提示文:
「とりぱん」とりのなん子
先日、道の駅の農産物直売所をうろついていて、「訳あり りんご」(8個くらいで350円)を発見して、私は驚喜した。
すぐさまレジに直行だ。
自分で食べるために購入した訳でない。庭に来る鳥にあげるのだ。
もうずっと以前から、我が家では冬場に時折、庭の木にりんごを差しておく。
すると、すぐさま「ちぃーっ」という鳴き声と共に、ヒヨドリがやってくるのだ。
一体、どこで監視しているのだろう?うち、毎日、りんご出してるわけじゃないのに。
ヒヨちゃんはりんごが大好物。一心不乱に食べ続け、他の鳥がやってきても、決してりんごのベストポジションを譲らない。
時々、ヒヨではない鳥(ムクドリが多い)がりんごを食べていると、「どけやーっ」と激しく威嚇し、りんごをかっさらう、という傍若無人さを発揮する。
地面に撒かれた残りご飯を食べに来ているつぐみん(ツグミ)やらジョウビたん(ジョウビタキ)にも飛びかかって、蹴散らす。

提供資料:

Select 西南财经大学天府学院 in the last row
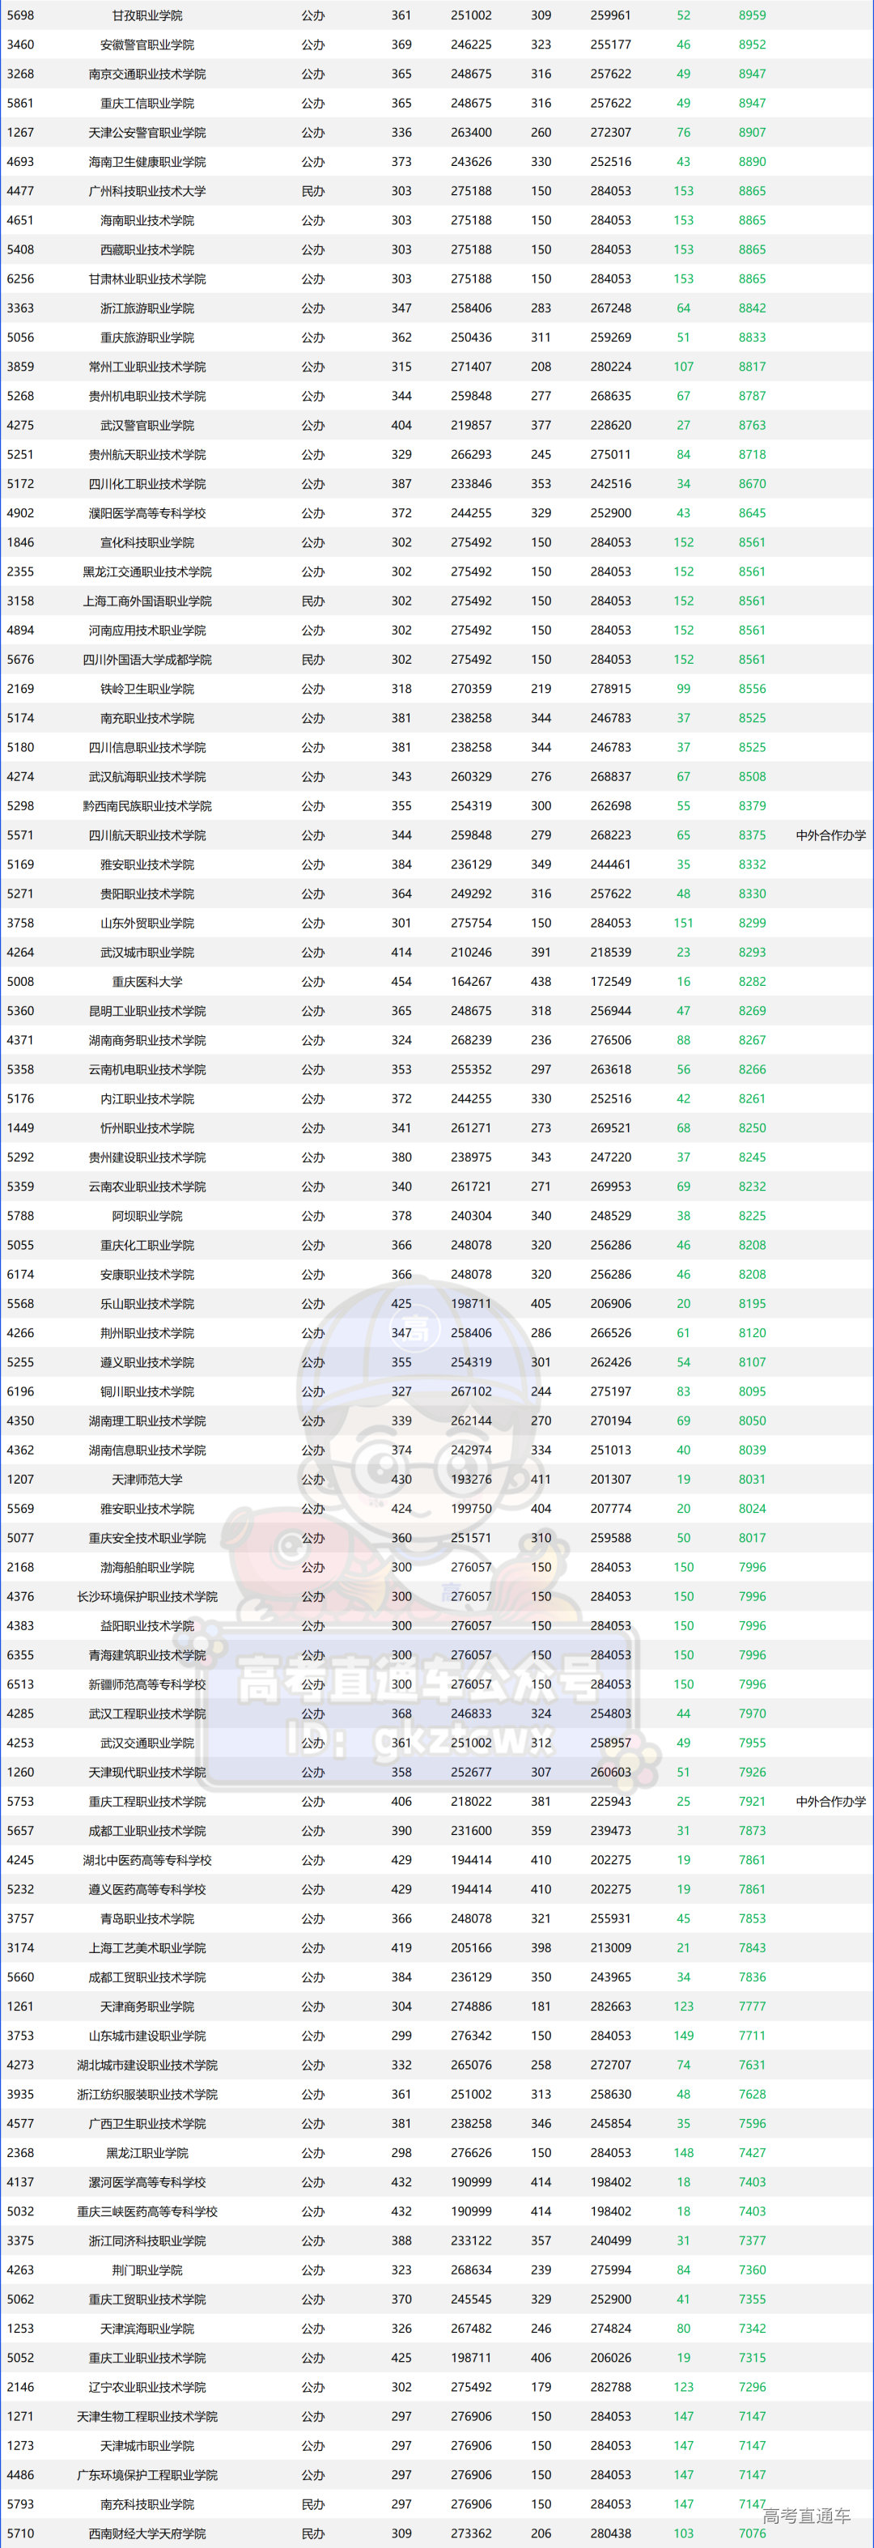 pos(147,2534)
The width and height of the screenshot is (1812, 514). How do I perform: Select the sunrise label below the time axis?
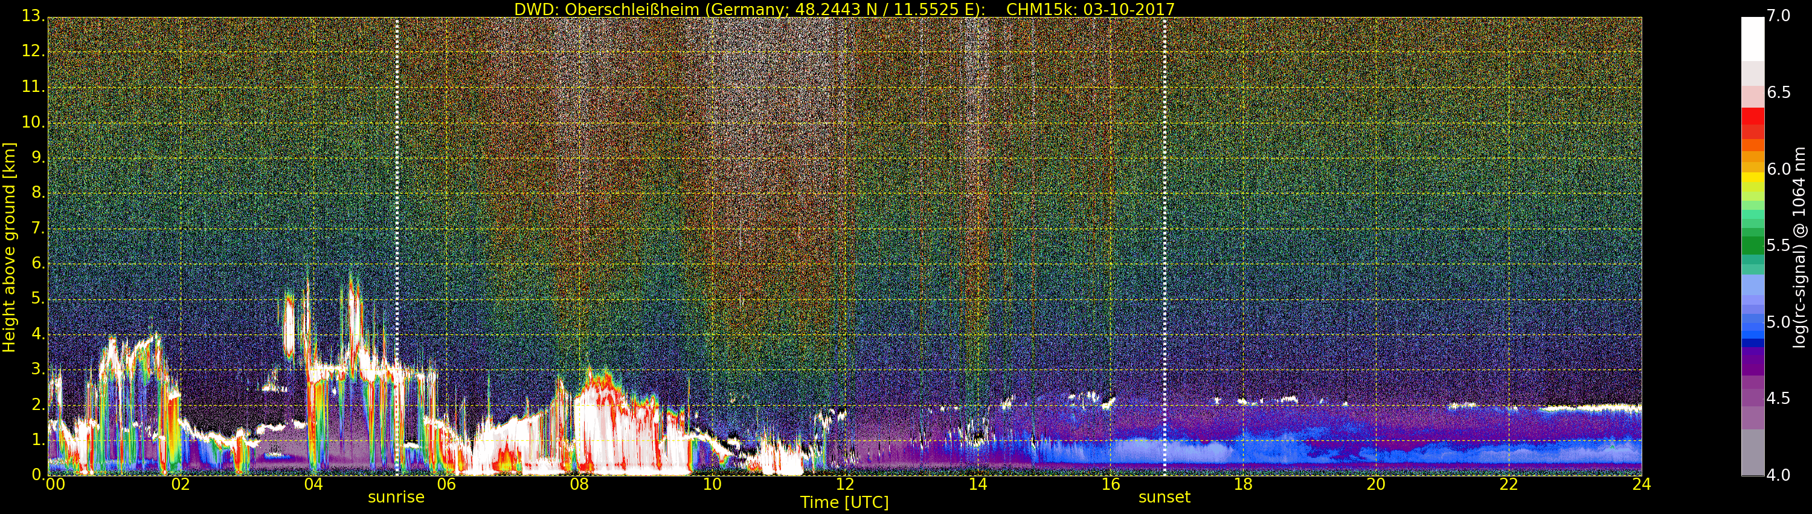point(396,497)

取り組む問題:
- a) 庭に来る鳥とりんごの文章について、次の問いにそれぞれ一文で答えなさい。
(i) 道の駅の直売所で見つけた「訳あり りんご」は何個くらいでいくらだったか。
(ii) りんごを木に差しておくと、ヒヨドリはどんな鳴き声と共にやってくるか。
(iii) ヒヨドリではないのにりんごを食べている鳥として、多いのは何か。
- b) 庭に来る鳥とりんごの文章を、最後の文の後から同じ語り口で書き継ぎなさい。

想定解答:
- a)
(i) 8個くらいで350円だった。
(ii) 「ちぃーっ」という鳴き声と共にやってくる。
(iii) ムクドリが多い。

- b)
りんご食べない面々にも容赦が無いヒヨちゃん。無人となった我が家の庭で、一羽悠々とりんごを食べ尽くすのだ。
ちなみに、ヒヨちゃん同士だと、たまーにりんごの順番待ちしている光景も見られる。が、待ちきれずに、激しい戦闘に突入することも多い。同士討ちも辞さないのだ。
ヒヨちゃん、最強。けんか上等。
我が家は完全にヒヨちゃんの支配下に置かれている。
まさに「とりぱん」に登場するヤンキーヒヨちゃんと全く同じだ。
私は初めて「とりぱん」を読んだときに、どこのヒヨちゃんも一緒なんだ…とえらく感動した。
最も、「とりぱん」のヒヨちゃんはオナガの集団やら、ゲラさんたちには負けていたけど…。うちにくるオナガは単独が多いし、ゲラさんたちは来ないから、ヒヨちゃんの天下なのであろうか。
「とりぱん」は庭にやってくる野鳥の話をメインとした四コママンガだ。2005年からモーニングで連載されているそうなので、かれこれ14年続いていることになる。かなりの長寿マンガといっていいだろう。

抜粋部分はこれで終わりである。